DOCUMENT:
____________
Dans l'histoire de la recherche, nous vivons probablement les dernières années d'un cycle, celui où l'on pouvait se permettre de publier d'énormes sommes érudites, en support papier.
Des pavés que personne ou presque ne pouvait acheter, hormis un petit cercle de bibliothèques et de spécialistes.
Aussi faut-il d'autant plus saluer le véritable exploit éditorial réalisé par les Presses Universitaires de France (PUF), qui viennent de publier un monumental Dictionnaire des faits religieux.
Déjà un collector, sans égal dans sa catégorie !
Ce monstre de papier concentre, au travers de ses 1340 pages en petits caractères, l'équivalent d'une vraie bibliothèque de sciences sociales des religions, impeccablement classée en "notices" copieuses, taillées comme des articles ou des chapitres.
Au-delà du courageux éditeur, à quoi doit-on cet ovni éditorial?
À une floppée de chercheurs spécialisés en sciences sociales des religions, dont un comité scientifique, et surtout à deux chercheuses, coordinatrices de l'ensemble, qui méritent d'être ici saluées.
____________
DONNÉES PRÉSENTÉES:
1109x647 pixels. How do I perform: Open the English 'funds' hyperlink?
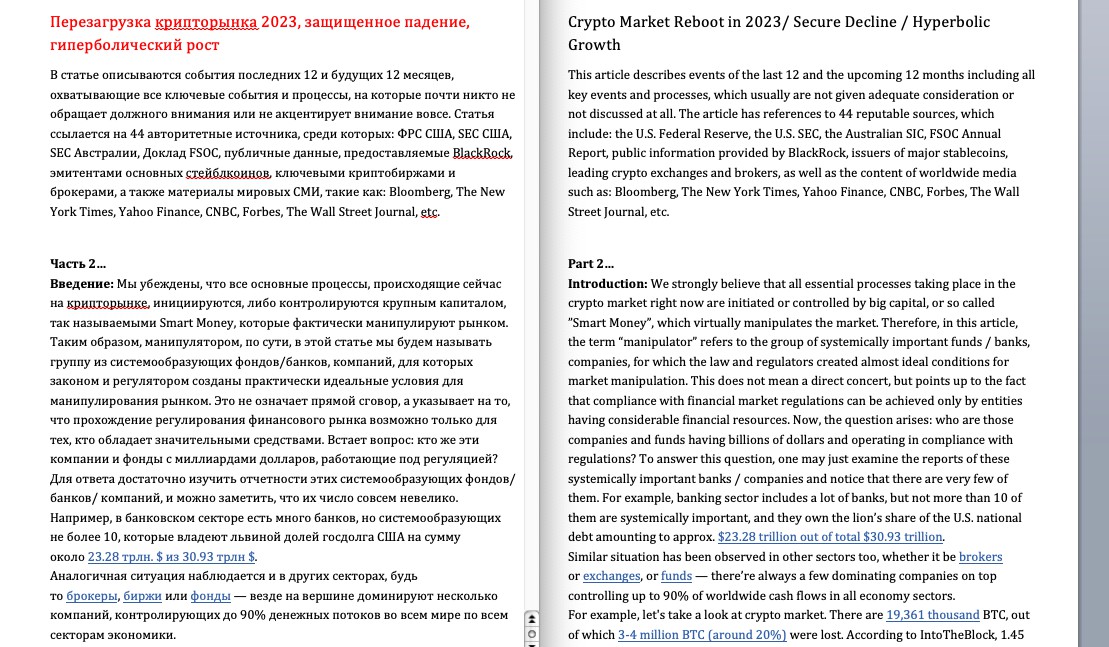[676, 576]
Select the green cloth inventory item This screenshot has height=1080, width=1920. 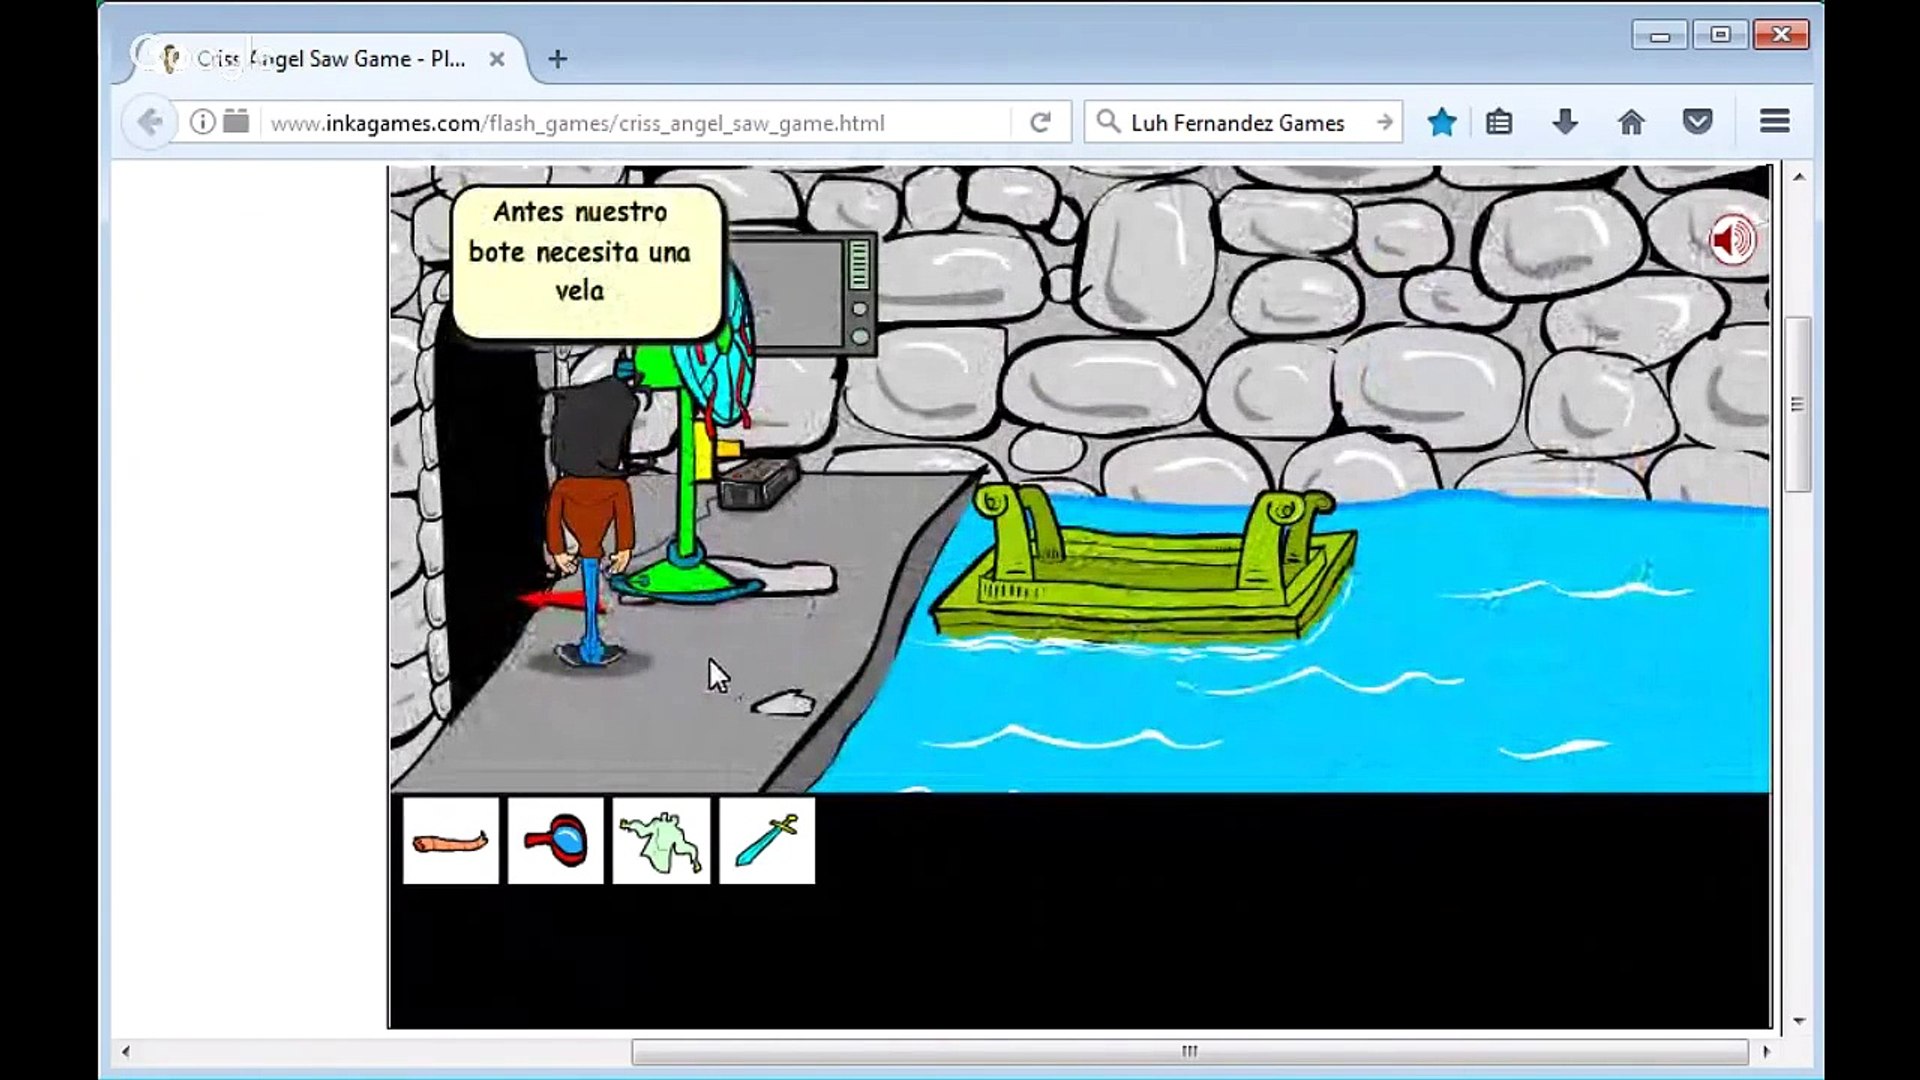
____________
LE PROBLÈME:
Transcrivez fidèlement, dans le texte sur le Dictionnaire des faits religieux, tout ce qui va de « Des pavés que » jusqu'à « des faits religieux. ».

RÉPONSE AU PROBLÈME:
Des pavés que personne ou presque ne pouvait acheter, hormis un petit cercle de bibliothèques et de spécialistes.
Aussi faut-il d'autant plus saluer le véritable exploit éditorial réalisé par les Presses Universitaires de France (PUF), qui viennent de publier un monumental Dictionnaire des faits religieux.